_Selected excerpt_
....

Dale Johnson: This week on the podcast, I have with me Keith Evans. He’s an assistant professor of biblical counseling at the Reformed Theological Seminary, in Charlotte, North Carolina. And he’s also an ordained pastor. Keith has been teaching at the Seminary level since 2018, and he’s been in pastoral Ministry since 2011. He’s married to Melissa, and they have four daughters. Currently, Keith is completing his PhD in biblical counseling at the Southern Baptist Theological Seminary, in Louisville, Kentucky. Keith, welcome today. I’m looking forward to discussing how we discern whether something is sin or not, and how we approach that as a biblical counselor. So, welcome today.
Keith Evans: Thank you so much.
Dale Johnson: Now, this is a constant topic. This has been a topic since the beginning of our movement, in its modern sense: How do we categorize something, whether it be sin or not? And I’m interested to see where we’re going to take this discussion today. We tend to think about these actions, oftentimes, as being like super straightforward, right? Like okay, we can categorize this as sin; we know, biblically, how we’re going to approach this. Or we’re going to categorize this as suffering; So biblically, we know how we’re going to approach this. Is it that easy, though? Is it that easy and so straightforward in every situation? It’s a valuable question, certainly it’s an essential question. But is that the only type of question we should be asking, when we’re considering whether an issue is sin or not?

....

_Stored records_

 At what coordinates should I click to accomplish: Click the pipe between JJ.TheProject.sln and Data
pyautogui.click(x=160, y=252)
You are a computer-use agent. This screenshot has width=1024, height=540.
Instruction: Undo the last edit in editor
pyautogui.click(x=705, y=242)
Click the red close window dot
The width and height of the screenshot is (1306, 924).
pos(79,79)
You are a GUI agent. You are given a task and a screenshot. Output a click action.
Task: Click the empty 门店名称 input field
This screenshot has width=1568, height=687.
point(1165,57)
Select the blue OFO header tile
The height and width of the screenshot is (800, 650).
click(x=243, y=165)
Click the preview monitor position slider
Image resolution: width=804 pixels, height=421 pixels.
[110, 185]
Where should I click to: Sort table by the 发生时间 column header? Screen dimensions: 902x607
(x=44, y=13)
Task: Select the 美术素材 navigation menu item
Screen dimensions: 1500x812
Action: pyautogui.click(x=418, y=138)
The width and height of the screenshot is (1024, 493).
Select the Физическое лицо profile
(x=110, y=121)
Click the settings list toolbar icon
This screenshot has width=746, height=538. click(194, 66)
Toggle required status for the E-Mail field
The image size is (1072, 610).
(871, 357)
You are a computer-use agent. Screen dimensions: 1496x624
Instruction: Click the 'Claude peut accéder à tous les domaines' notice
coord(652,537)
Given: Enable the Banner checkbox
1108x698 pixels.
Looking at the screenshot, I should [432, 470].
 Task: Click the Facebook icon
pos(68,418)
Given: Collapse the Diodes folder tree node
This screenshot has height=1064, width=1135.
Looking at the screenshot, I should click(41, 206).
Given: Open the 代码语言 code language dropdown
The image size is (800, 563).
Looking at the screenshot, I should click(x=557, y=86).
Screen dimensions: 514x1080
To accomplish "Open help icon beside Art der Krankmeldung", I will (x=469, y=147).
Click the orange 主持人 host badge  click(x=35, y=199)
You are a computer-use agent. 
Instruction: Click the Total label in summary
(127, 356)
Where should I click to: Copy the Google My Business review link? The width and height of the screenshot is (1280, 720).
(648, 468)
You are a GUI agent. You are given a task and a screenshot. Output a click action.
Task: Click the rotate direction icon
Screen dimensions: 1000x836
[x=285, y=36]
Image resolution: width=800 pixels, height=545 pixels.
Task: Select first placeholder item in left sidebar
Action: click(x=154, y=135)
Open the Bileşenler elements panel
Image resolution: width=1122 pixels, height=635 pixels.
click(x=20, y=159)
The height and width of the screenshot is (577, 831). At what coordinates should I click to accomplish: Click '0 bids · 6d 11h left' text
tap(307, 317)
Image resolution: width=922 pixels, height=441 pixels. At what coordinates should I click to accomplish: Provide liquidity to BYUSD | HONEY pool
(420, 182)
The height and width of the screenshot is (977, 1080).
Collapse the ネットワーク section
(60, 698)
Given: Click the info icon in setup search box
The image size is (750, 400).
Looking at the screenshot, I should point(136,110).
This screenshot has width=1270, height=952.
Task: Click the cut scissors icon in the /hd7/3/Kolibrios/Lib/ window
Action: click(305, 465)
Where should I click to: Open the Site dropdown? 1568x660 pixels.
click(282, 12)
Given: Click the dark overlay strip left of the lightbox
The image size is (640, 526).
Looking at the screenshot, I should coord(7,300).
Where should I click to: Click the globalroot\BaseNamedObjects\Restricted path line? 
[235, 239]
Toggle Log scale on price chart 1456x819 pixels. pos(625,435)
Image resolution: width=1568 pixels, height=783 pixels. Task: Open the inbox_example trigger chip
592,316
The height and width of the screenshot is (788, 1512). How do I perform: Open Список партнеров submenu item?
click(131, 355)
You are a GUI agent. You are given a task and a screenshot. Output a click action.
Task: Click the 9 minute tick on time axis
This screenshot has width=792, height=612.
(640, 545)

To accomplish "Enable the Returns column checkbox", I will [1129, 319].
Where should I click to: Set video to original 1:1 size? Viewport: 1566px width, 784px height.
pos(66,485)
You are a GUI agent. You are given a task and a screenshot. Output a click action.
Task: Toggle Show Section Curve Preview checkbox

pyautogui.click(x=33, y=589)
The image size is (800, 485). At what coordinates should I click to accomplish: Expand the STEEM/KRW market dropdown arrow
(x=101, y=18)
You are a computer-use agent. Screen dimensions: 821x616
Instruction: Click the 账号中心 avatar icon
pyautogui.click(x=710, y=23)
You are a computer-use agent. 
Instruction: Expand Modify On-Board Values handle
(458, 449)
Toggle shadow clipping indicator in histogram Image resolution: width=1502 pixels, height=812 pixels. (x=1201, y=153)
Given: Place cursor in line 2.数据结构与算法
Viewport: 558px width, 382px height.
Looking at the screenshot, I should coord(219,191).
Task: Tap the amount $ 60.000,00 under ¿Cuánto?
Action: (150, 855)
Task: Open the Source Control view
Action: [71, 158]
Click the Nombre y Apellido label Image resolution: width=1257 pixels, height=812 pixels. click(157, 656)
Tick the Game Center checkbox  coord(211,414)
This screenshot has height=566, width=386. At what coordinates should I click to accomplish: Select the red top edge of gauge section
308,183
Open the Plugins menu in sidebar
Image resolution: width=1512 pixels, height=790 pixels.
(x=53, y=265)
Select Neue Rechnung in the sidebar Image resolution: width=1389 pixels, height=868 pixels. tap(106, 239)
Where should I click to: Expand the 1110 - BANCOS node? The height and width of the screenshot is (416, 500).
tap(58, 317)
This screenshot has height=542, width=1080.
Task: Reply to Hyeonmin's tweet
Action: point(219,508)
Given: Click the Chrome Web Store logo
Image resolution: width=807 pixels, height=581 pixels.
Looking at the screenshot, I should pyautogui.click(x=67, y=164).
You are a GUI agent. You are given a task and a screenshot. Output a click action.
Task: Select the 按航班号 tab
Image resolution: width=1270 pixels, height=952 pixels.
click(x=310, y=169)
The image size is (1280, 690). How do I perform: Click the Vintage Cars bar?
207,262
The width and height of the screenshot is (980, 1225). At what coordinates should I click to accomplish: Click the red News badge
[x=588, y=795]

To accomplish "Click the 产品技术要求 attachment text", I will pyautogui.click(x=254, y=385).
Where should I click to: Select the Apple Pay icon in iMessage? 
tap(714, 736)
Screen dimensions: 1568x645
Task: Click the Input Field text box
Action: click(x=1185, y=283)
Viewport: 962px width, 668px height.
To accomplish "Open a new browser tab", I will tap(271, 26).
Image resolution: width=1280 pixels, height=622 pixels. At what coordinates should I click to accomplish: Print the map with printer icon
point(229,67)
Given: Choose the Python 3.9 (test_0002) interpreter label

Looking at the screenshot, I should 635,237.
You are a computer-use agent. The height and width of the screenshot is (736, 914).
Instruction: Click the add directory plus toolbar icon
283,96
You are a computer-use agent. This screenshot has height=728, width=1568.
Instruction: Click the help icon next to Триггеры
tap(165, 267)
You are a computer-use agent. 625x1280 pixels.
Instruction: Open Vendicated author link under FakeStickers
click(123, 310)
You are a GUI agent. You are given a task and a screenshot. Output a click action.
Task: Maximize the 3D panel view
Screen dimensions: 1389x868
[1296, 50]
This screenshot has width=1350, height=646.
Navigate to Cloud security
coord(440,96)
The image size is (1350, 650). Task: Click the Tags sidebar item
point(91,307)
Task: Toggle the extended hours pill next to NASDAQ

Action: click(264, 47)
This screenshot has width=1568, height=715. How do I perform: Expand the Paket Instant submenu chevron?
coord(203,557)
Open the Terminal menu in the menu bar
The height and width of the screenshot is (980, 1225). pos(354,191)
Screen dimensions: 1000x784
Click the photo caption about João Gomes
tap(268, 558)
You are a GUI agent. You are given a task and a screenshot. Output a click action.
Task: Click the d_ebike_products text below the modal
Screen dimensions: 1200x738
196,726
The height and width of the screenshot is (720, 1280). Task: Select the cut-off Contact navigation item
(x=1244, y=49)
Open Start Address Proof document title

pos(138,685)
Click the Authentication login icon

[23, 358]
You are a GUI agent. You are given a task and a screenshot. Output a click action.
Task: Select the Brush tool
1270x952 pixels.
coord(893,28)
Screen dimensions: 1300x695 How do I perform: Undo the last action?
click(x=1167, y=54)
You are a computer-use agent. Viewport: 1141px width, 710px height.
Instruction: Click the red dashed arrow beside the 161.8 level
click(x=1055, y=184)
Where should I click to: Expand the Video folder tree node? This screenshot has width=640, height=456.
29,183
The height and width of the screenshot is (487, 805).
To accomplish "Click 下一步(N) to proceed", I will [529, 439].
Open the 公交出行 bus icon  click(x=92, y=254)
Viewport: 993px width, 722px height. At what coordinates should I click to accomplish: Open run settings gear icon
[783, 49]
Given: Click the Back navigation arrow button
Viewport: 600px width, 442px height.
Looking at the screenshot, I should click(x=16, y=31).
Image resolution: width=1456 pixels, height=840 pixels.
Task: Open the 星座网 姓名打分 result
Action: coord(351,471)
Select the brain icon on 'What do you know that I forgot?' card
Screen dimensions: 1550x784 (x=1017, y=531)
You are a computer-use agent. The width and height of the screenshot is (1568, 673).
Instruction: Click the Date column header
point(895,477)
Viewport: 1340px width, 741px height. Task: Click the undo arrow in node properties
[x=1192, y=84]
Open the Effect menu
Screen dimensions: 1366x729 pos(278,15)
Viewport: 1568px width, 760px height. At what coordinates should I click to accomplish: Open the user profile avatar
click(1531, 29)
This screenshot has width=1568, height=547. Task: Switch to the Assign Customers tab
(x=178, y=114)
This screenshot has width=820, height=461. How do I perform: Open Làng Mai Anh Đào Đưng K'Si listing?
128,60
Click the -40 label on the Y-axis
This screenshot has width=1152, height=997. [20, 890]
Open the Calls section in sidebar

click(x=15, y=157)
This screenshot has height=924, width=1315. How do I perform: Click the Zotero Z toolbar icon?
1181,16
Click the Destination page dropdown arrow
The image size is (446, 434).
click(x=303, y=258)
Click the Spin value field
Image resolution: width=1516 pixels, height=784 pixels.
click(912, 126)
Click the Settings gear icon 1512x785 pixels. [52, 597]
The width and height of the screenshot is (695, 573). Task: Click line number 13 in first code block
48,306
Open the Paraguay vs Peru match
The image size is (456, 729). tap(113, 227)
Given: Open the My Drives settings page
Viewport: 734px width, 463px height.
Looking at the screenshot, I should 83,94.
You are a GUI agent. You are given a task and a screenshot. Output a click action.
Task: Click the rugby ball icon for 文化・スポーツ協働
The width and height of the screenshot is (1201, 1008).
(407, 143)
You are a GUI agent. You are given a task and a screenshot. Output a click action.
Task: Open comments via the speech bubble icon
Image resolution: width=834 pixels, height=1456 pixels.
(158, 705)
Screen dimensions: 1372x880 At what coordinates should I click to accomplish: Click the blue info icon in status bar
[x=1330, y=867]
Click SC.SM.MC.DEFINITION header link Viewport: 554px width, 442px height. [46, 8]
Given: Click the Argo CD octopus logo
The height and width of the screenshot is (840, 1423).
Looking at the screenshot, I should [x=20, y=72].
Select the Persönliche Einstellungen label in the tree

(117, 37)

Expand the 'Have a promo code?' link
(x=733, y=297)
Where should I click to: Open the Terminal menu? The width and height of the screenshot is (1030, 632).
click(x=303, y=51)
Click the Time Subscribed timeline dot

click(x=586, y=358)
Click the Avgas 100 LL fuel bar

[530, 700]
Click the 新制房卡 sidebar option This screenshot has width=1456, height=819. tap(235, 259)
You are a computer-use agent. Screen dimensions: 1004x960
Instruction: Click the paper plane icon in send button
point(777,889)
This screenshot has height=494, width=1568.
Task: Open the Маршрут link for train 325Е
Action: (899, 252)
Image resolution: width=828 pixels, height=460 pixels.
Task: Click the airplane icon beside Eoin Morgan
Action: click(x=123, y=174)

....

_Given request_
Pick up the podcast conversation on discerning sin from where it stops, carrying on after Dale Johnson's last question.

_Result_
Keith Evans: Yeah, those are great questions. And this is where I was helped in my studies at Southern Baptist Theological Seminary, completing my THM in Christian ethics. In the biblical counseling world, we’re always doing ethics, but I don’t know if we think about it in those terms, right? And so, this is where I was served by studying, kind of, the philosophy of moral categories and seeing how all of this is brought to bear on a given action. And so, just to introduce some additional categories: like yes, of course an action can be sin, or it can be a moral good, that we ought to do, or it could just be an indifferent action. And the Scriptures speak about that, whether we eat meat sacrificed to idols, right? But yet, we have to take into consideration how even an indifferent action can impact others. And so now, we’ve just introduced another category: that Christianity would have us care for how our actions impact our brother and sister. And I can’t just ignore that and pretend like that’s not an issue. But then also the Scriptures would have us consider others’ perceptions, and that we’re to avoid even the appearance of evil. And I can’t say “well somebody you know has a problem with what I’ve done, tough” and just ignore it. I hear my brother and sister. I have to listen to even their perceptions. And then two other categories to just kind of throw into this mix, not to overcomplicate, but just to see that there are a lot of considerations here. My motive for doing what I do, can make things even worse if I have bad motives, right? We want to have good motives for why we do the right thing. And then the intention as well: that I want to produce a good result, a good outcome; like I have a good aim for what I’m shooting for. And so, all of these things go into: is it sin or is it not? What’s my motive? What’s my intention? What about the action itself? What about the impact on my brothers and sisters? And then, what about their perception of the situation?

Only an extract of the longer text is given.